== Exercise prompt ==
Search the entries for the word "computer" and return every line where it is found.

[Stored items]
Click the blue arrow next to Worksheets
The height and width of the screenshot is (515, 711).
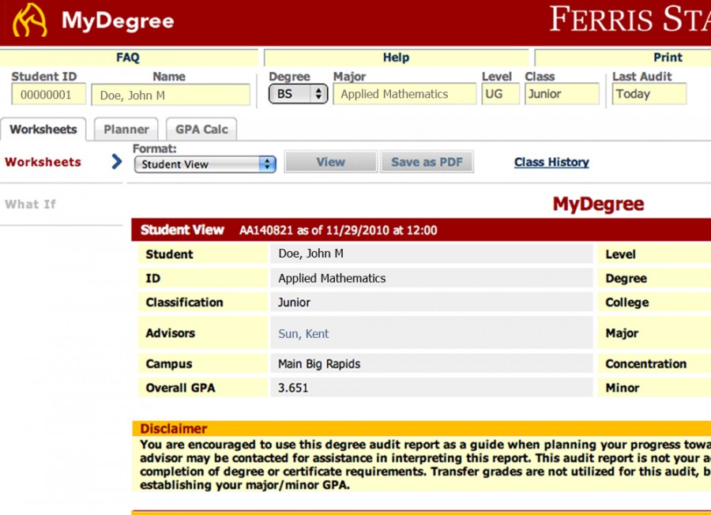click(117, 162)
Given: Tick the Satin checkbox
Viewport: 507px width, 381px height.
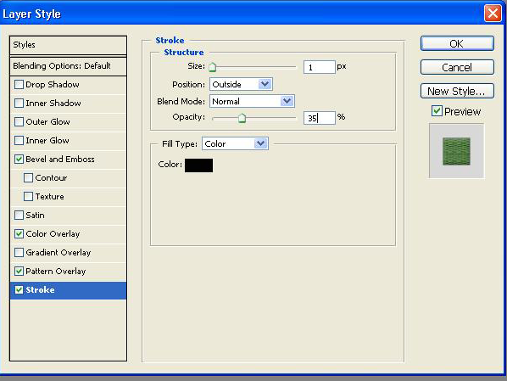Looking at the screenshot, I should (x=20, y=215).
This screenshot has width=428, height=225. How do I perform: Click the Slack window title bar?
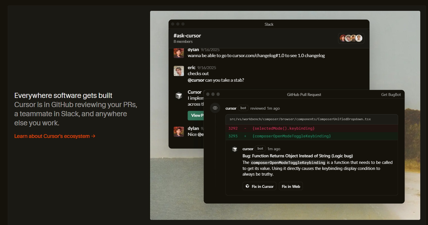(269, 24)
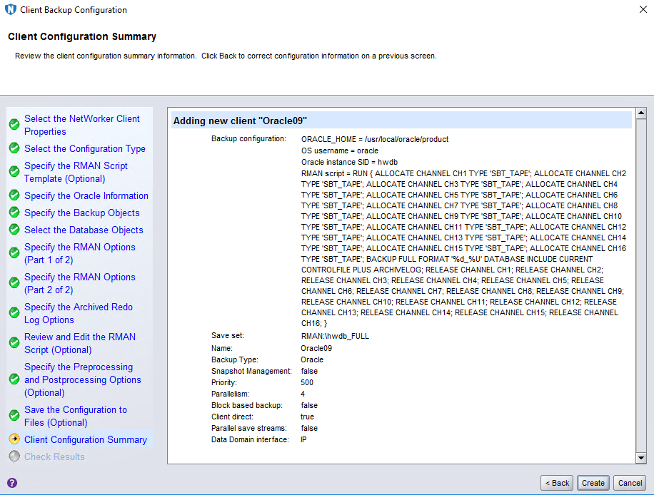This screenshot has height=495, width=654.
Task: Cancel the client backup configuration
Action: tap(630, 483)
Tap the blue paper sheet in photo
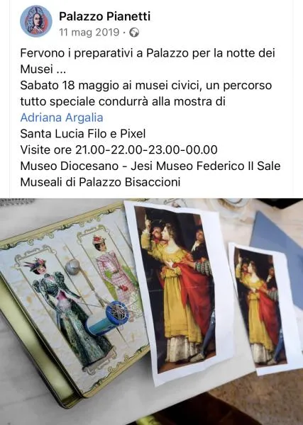The height and width of the screenshot is (425, 303). pos(280,252)
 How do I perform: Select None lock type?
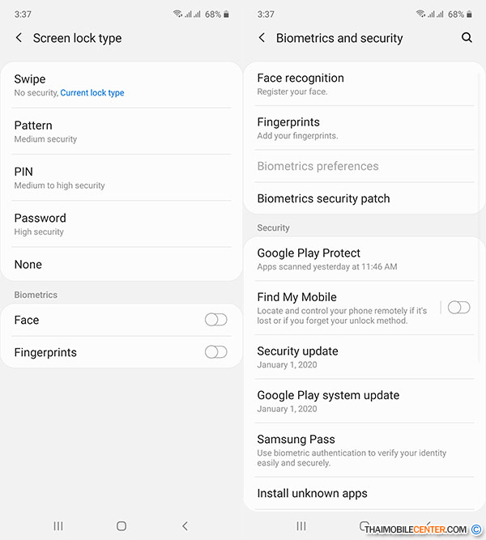122,264
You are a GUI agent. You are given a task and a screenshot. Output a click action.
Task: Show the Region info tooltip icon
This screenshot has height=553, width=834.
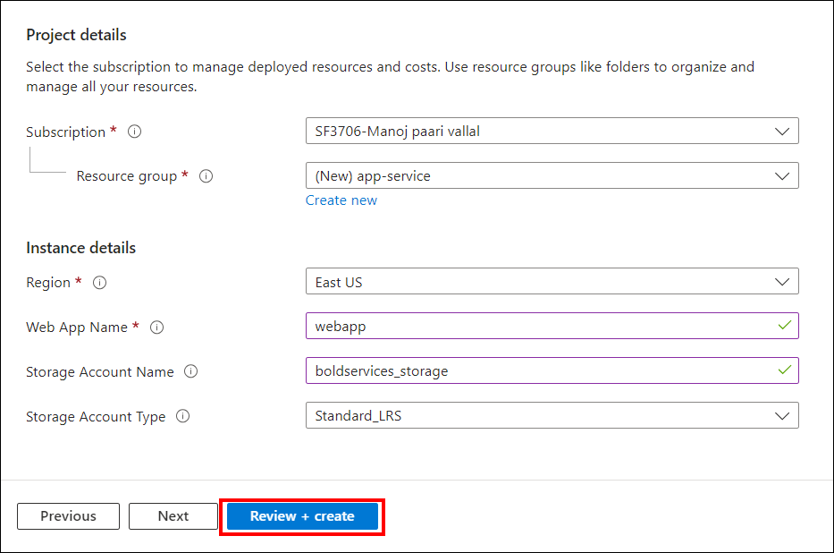(100, 283)
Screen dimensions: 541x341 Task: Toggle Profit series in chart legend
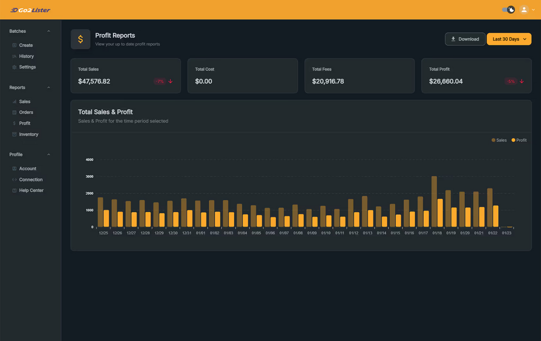point(519,140)
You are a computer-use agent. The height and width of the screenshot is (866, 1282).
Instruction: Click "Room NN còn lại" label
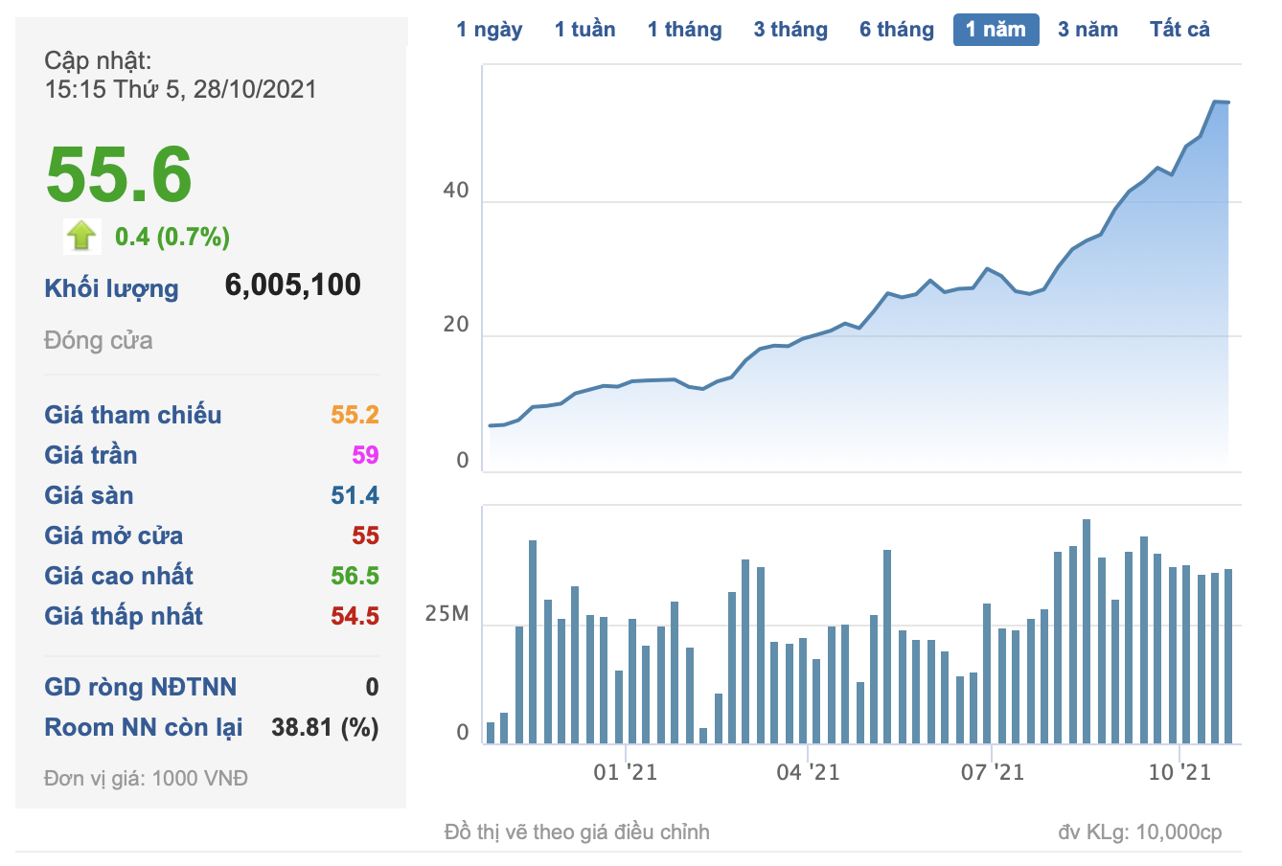point(144,727)
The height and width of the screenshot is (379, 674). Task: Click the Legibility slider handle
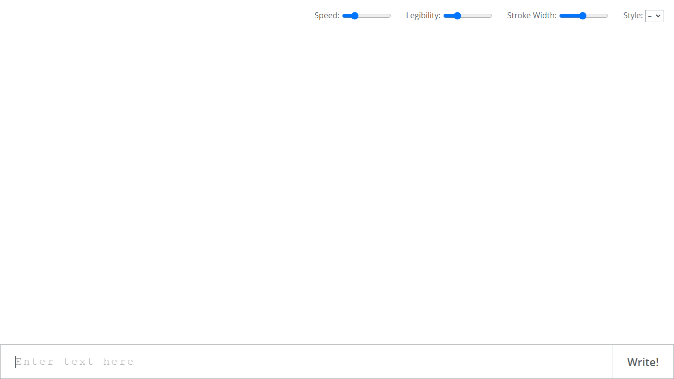457,16
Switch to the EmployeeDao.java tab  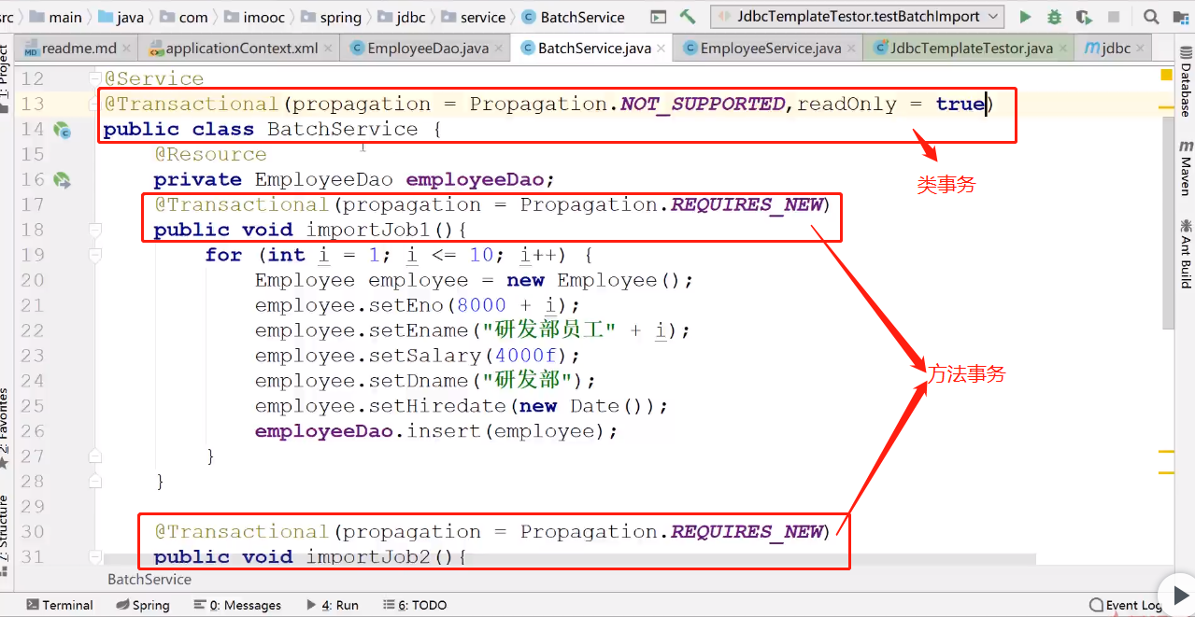[423, 49]
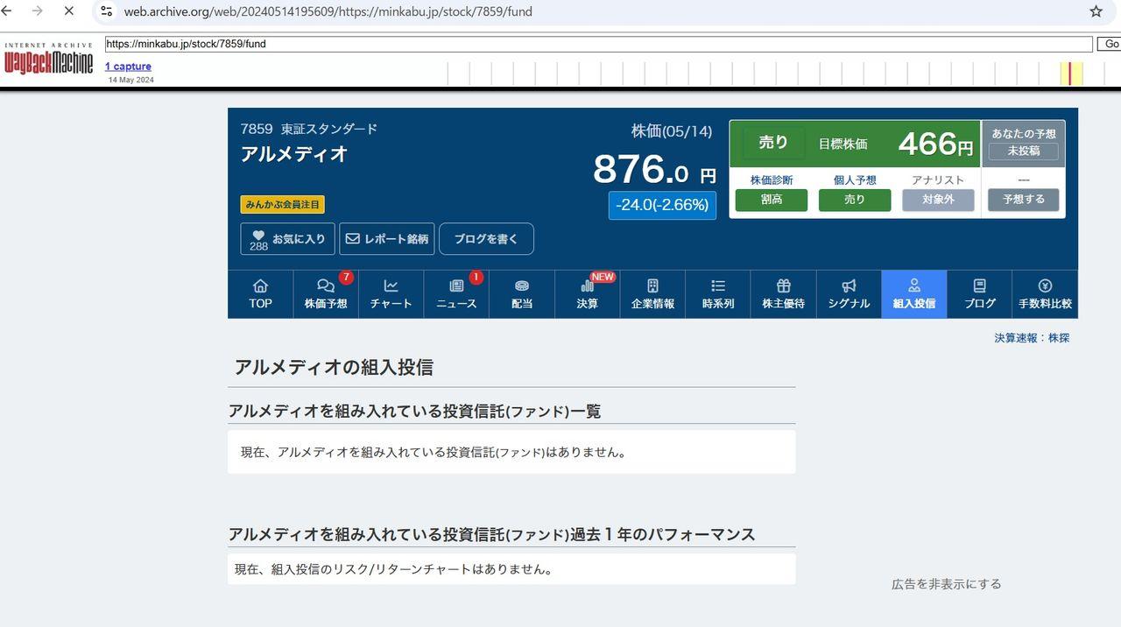The width and height of the screenshot is (1121, 627).
Task: Open the 1 capture archive link
Action: [x=128, y=66]
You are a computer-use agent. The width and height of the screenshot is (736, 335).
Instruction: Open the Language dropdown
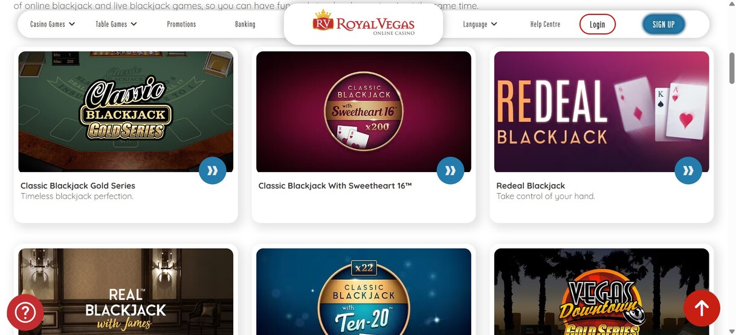[480, 24]
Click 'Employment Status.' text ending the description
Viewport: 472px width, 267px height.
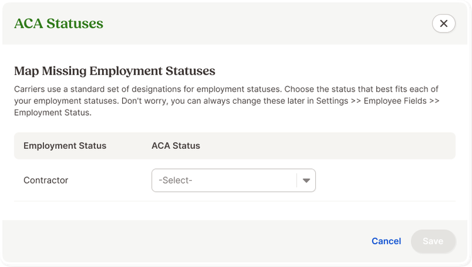(x=53, y=112)
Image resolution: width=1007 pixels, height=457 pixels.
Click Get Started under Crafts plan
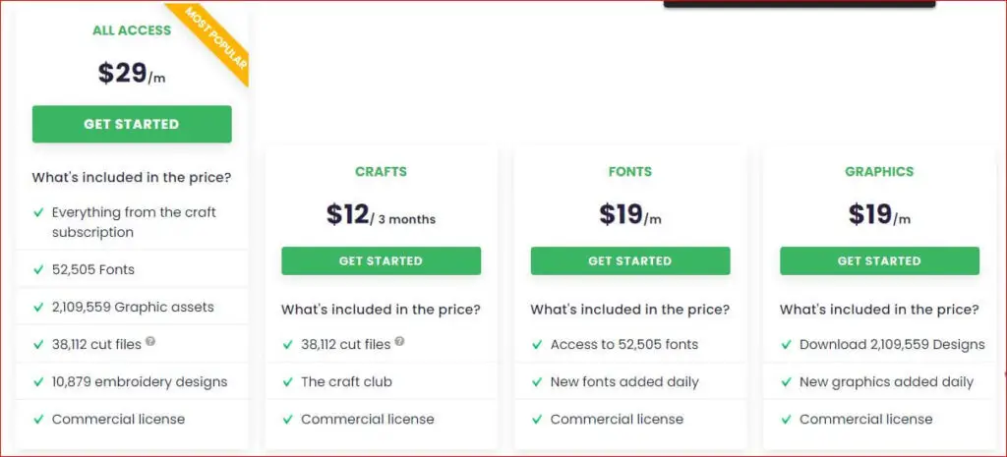tap(381, 260)
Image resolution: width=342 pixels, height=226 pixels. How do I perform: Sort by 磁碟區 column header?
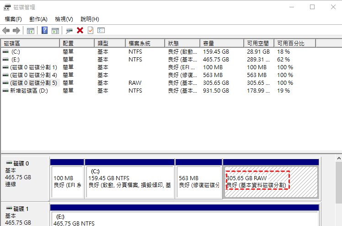click(30, 43)
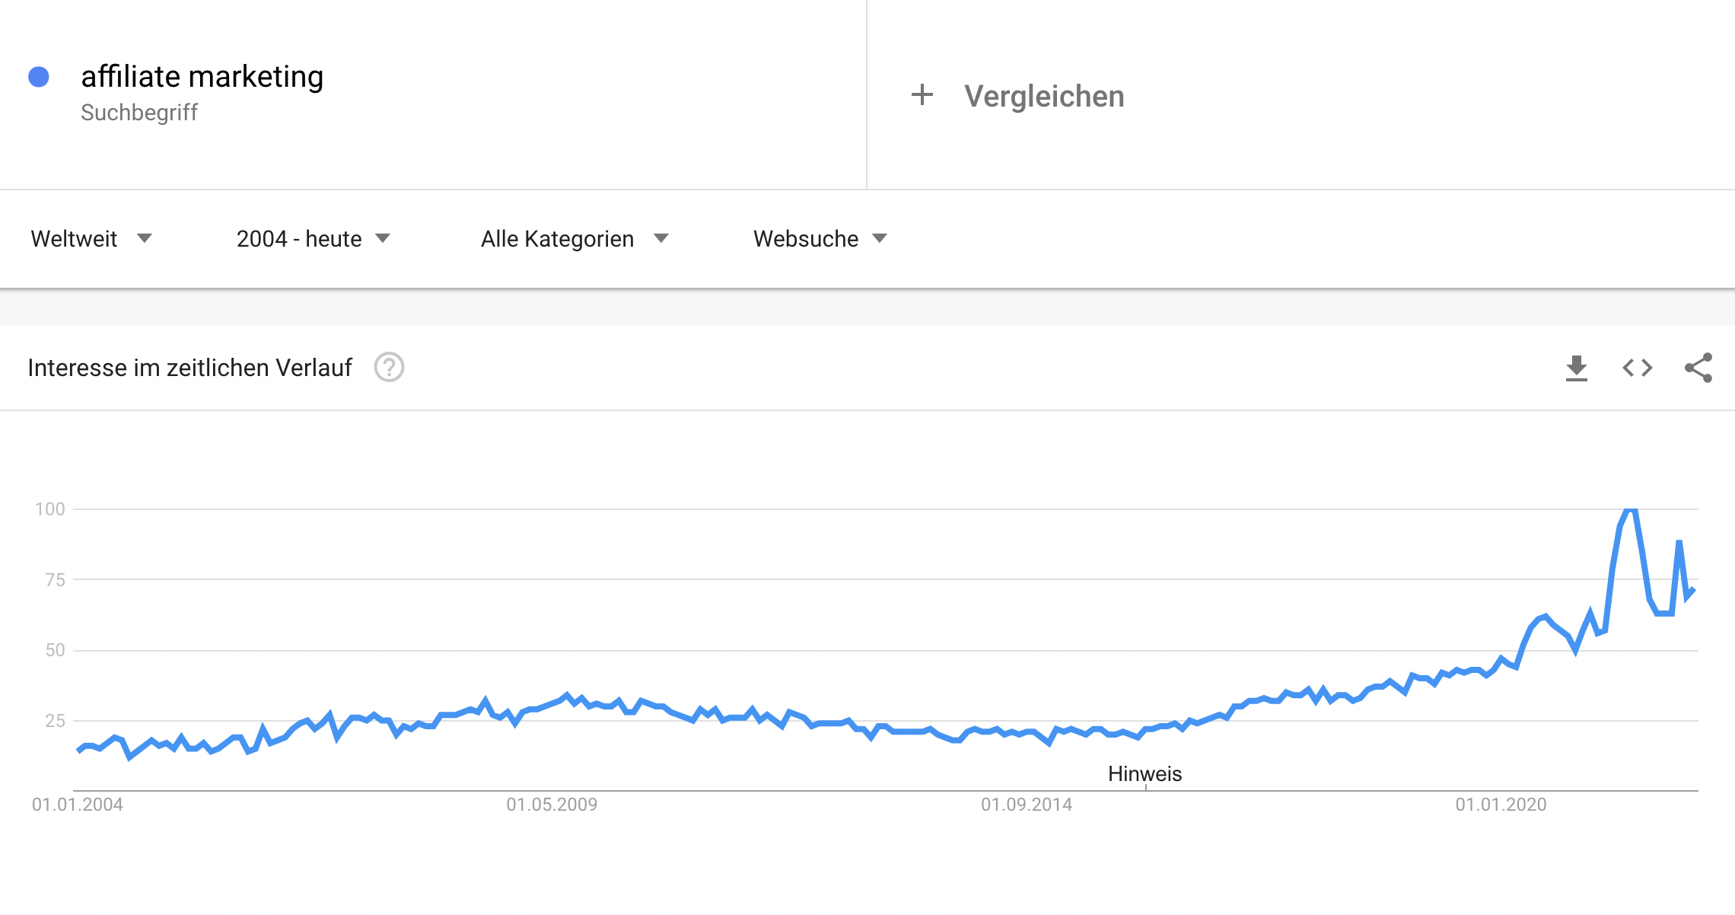Image resolution: width=1735 pixels, height=915 pixels.
Task: Click the 01.05.2009 axis label
Action: click(x=552, y=805)
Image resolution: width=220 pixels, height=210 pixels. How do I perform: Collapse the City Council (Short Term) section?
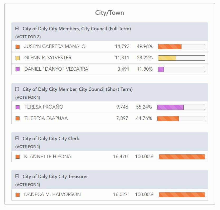(17, 89)
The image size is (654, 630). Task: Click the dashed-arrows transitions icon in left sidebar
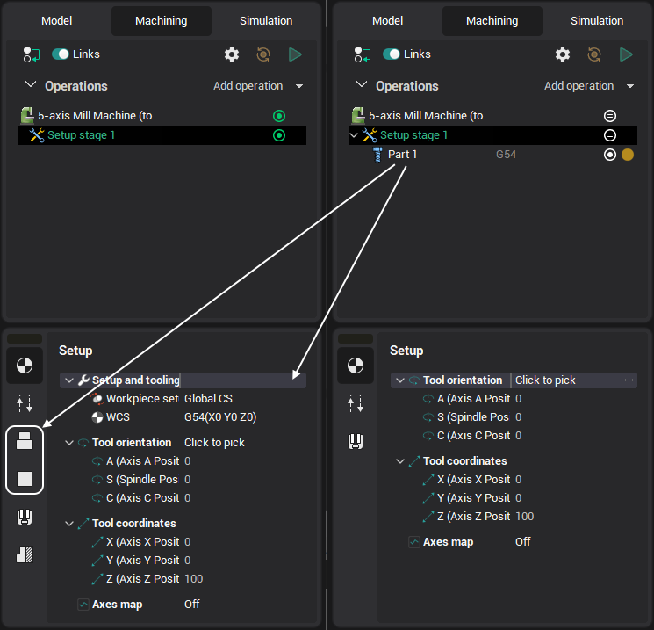click(x=25, y=403)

== Response box ==
You are a computer-use agent. The height and width of the screenshot is (866, 1282).
You are a computer-use agent. The width and height of the screenshot is (736, 335).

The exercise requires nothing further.